According to Dr. Shilatifard, Saccharomyces cerevisiae expresses an MLL homologue called Set1. “Yeast has been a great model system to begin dissecting our way through this pathway. We found that Set1 is a component of a larger complex we named COMPASS (complex proteins associated with Set1). Human MLL is also found in a COMPASS-like complex. Further, we determined that COMPASS can modify histone methylation, and based on these findings it was demonstrated that the MLL complex is also a histone methylase. This gives us clues as to how to find possible therapeutic targets. For example, inhibiting or modulating methylation/demethylation could be the basis for targeted treatments.”
Lately, model systems have been ignored and sidelined by funding agencies in favor of translational studies, noted Dr. Shilatifard. “I think some people do not understand the absolute power of a model system. Sarah Palin, for example, asked why should we study fruit flies. However, Drosophila, yeast, zebrafish, and other simple model systems all have the capacity to provide us with much-needed information.”
Chromatin Remodeling Complexes
Within a cell nucleus, chromosomal DNA is tightly wound and intertwined with proteins known as histones and assembled in histone/DNA units called nucleosomes, similar to beads on a string. These strands are collectively known as chromatin. “It is the chromatin that needs to be modified and dealt with, not naked DNA, to allow access by transcription factors and DNA repair machinery,” said Xuetong Shen, Ph.D., associate professor, department of carcinogenesis, M.D. Anderson Cancer Center.
Dr. Shen’s laboratory focuses on understanding the functions and mechanisms of a family of novel chromatin-remodeling complexes called INO80. “Basically, INO80 moves the beads around to expose DNA. Traditionally, people thought of chromatin remodeling primarily as a means for transcription, but we now see that chromatin remodeling is involved in DNA repair as well. When not repaired properly, cancer may result. This provides us with a potential new target for the detection, prevention, and treatment of cancer.”
The next goal of Dr. Shen’s group is to further dissect and understand mechanistically how chromatin remodeling functions in maintaining genome integrity. “We expect to use whole-genome analysis to determine where the INO80 complex binds and how it functions to prevent DNA damage,” reported Karina Falbo, a Ph.D. candidate in the Shen laboratory. “In the long term, we will also be pursuing the link to cancer by developing a mouse model to assess its possible role in causing cancer.”

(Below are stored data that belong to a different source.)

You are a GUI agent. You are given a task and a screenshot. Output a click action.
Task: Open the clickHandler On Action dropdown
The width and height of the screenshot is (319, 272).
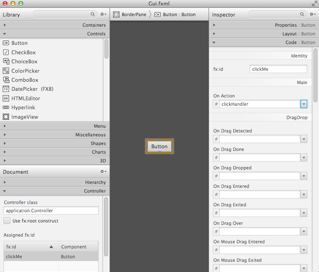coord(303,104)
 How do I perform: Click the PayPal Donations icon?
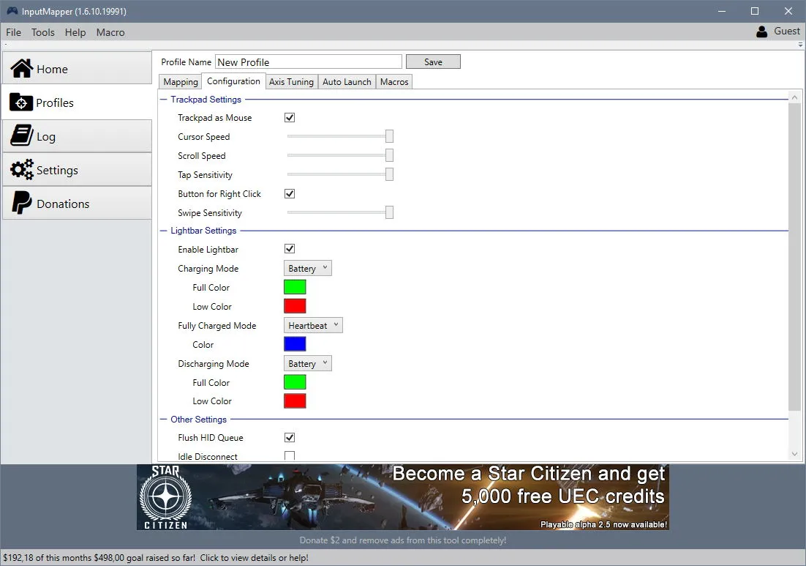[x=22, y=203]
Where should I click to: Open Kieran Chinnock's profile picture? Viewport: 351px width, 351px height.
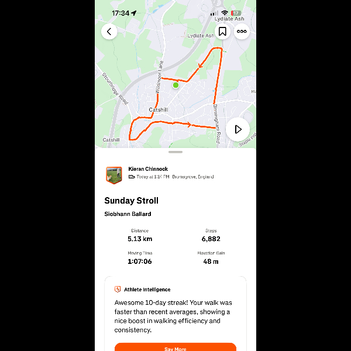(114, 175)
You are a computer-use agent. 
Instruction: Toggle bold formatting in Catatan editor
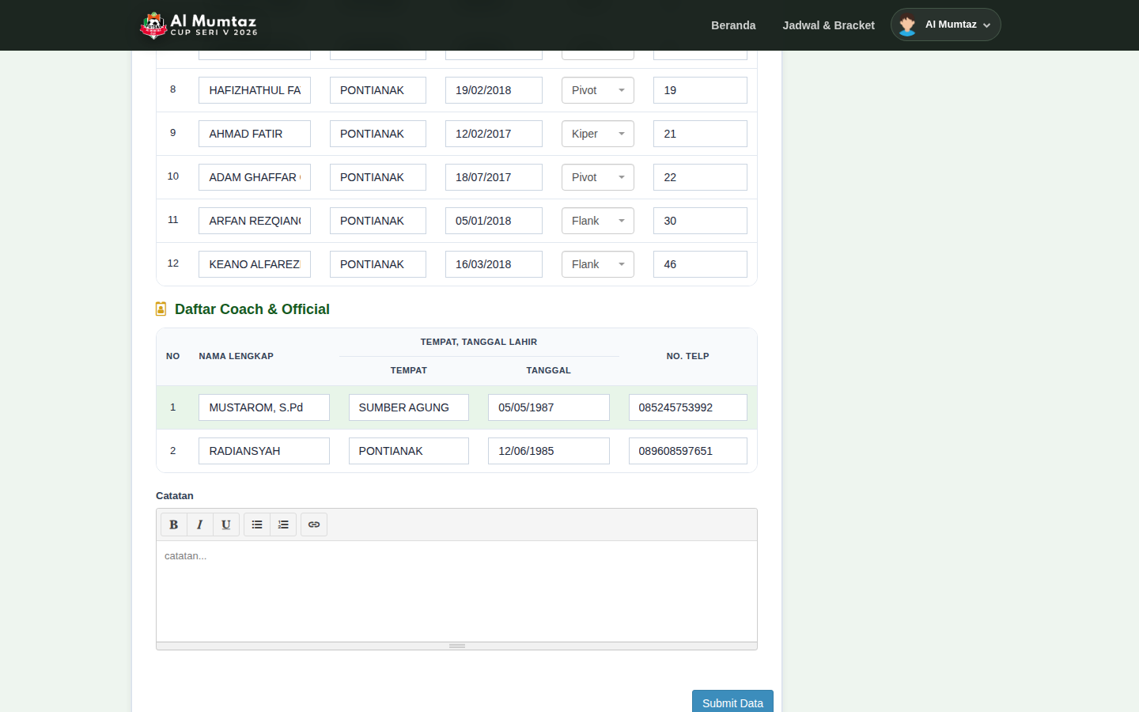point(174,525)
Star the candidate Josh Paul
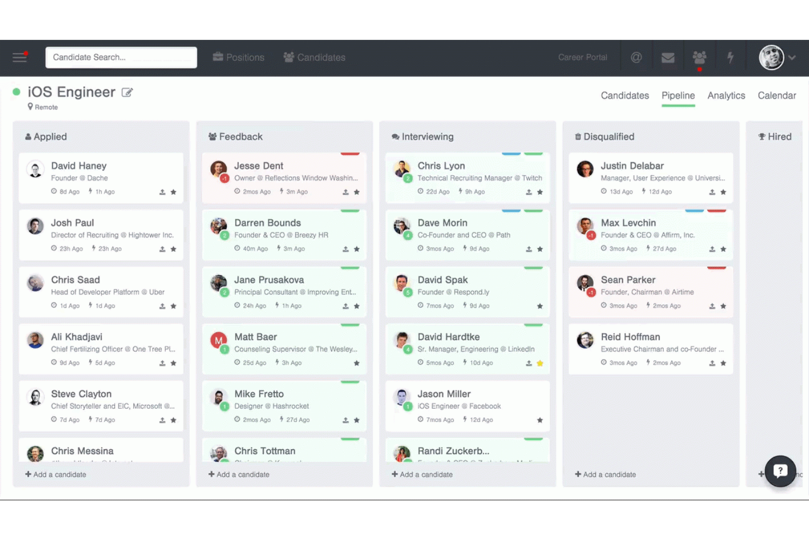Viewport: 809px width, 540px height. click(173, 249)
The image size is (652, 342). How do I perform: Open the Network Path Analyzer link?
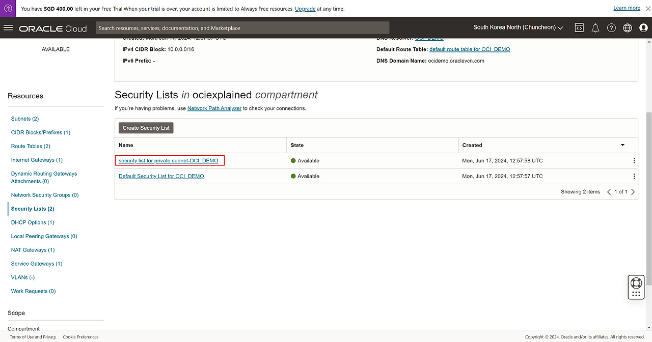(x=214, y=108)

According to Dr. Shen, one of the take-home messages of this work is “that we are just beginning to realize that chromatin carries a lot of information. Chromatin remodeling is likely to be involved in epigenetic changes. Understanding the function and mechanism of how these players exert their influence in the nucleus has important implications for our understanding not only about chromatin but also about the basic functions within the nucleus itself.”